I am having a function nondifferentiable_but_exact which returns the exact value for the given argument, but is not differentiable. However, I know an approximation for this function, which is not exact but is differentiable and can easily be expressed as a PyTorch expression. Now, instead of manually determining the gradient - which I will do wrong for sure - I would like to simply take the gradient of the differentiable expression and return it for the non differentiable one. I have played around with the following test code for doing this:

import torch


class Test(torch.autograd.Function):

    @staticmethod
    def forward(ctx, a, b):
        ctx.save_for_backward(a, b)
        return a

    @staticmethod
    def backward(ctx, grad_output):
        a, b = ctx.saved_tensors
        # TODO This does not work. The idea is to get the gradient of b and return it for a.
        grad_a = b.grad
        assert grad_a is not None
        return grad_a, None

a = torch.ones(1, requires_grad=True)
a = nondifferentiable_but_exact(a)
b = differentiable_but_approximate_function(a)

Test.apply(a, b).backward()

Unfortunately, I am unable to get the gradient of b inside the backward function. I have also tried to call backward(retain_graph=True) in there, but this does not seem to work.

Is there a solution to this problem?

Some more background: I want to approximate the gradient for nondifferentiable_but_exact with a bilinear interpolation. So I will simply call nondifferentiable_but_exact 5 times. 1 for the exact value and 4 times to get some other points for the interpolation. The interpolated value I will discard and only use the gradient. Also, for my use case it is important that I use the exact value of the function. Therefore, I cannot simply use the interpolated value (and be done).

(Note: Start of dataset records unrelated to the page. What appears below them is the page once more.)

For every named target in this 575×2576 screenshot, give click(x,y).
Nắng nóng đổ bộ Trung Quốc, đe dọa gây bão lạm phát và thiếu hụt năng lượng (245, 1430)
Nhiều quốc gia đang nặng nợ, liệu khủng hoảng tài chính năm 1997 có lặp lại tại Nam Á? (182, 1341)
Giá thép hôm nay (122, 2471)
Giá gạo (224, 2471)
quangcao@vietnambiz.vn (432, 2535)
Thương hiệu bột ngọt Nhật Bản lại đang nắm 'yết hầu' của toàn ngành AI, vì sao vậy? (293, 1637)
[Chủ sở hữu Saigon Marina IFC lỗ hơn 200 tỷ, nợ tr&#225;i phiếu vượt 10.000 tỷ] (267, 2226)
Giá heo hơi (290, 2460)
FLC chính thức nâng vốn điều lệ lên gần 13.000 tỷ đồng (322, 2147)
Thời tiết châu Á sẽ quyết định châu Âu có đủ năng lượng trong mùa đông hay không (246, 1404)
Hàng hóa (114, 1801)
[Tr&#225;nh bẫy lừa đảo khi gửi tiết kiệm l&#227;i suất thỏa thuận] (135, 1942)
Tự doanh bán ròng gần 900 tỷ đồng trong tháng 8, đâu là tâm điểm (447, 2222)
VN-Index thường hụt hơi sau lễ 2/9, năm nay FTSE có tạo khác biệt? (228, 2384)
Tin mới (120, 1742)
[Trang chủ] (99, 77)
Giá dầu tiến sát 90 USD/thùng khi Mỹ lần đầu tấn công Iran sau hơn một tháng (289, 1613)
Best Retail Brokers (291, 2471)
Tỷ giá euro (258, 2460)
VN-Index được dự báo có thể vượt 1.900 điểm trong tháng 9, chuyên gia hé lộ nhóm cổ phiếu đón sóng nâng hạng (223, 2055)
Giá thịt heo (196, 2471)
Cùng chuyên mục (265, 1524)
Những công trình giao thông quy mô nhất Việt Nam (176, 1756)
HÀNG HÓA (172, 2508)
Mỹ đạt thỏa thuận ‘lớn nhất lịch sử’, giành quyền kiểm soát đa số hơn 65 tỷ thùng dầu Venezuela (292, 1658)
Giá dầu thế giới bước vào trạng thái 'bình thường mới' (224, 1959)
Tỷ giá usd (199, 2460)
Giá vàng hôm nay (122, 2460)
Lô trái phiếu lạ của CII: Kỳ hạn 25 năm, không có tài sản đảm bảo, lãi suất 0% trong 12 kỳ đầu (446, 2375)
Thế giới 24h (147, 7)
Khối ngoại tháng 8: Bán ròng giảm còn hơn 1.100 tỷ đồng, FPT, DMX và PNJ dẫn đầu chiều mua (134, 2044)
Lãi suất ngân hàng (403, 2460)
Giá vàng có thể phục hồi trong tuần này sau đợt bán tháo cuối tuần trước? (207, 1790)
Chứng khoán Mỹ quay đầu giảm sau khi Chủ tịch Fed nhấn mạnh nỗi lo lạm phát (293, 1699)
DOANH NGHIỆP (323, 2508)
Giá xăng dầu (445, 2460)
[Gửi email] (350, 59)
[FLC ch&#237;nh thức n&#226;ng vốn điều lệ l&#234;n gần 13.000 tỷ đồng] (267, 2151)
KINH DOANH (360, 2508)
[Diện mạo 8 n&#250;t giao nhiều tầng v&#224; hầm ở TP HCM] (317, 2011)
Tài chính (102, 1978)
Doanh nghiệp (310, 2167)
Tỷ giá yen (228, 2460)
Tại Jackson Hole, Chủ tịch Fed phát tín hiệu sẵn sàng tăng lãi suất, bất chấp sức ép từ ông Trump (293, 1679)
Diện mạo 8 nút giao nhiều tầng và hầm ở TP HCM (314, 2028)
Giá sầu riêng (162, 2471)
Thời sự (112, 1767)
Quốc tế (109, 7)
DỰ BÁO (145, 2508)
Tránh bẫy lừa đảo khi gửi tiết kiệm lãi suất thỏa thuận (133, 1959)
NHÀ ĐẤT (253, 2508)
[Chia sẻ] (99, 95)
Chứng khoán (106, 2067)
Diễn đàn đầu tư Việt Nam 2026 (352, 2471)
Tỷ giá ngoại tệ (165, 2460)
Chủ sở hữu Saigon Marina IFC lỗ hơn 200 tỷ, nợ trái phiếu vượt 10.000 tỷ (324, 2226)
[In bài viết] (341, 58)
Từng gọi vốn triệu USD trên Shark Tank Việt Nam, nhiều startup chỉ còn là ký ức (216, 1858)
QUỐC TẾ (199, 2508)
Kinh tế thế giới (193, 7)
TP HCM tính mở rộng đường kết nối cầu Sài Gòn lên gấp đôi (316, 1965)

The way I would do this is the following (assuming there are NO learnable parameters in nondifferentiable_but_exact and differentiable_but_approximate_function and that you don’t need higher order gradients by using create_graph=True):

import torch


class Test(torch.autograd.Function):
    @staticmethod
    def forward(ctx, a, b):
        ctx.save_for_backward(a)
        exact_out = nondifferentiable_but_exact(a)
        return exact_out

    @staticmethod
    def backward(ctx, grad_output):
        a, = ctx.saved_tensors
        # Get new Tensor unrelated to a with same content
        local_a = a.detach().requires_grad_()
        with torch.enable_grad():
            approx_out = differentiable_but_approximate_function(a)
        grad = torch.autograd.grad(approx_out, local_a, grad_output)[0]
        return grad

a = torch.ones(1, requires_grad=True)

Test.apply(a).backward()

Thanks a lot for your help! torch.autograd.grad was the missing piece :slight_smile: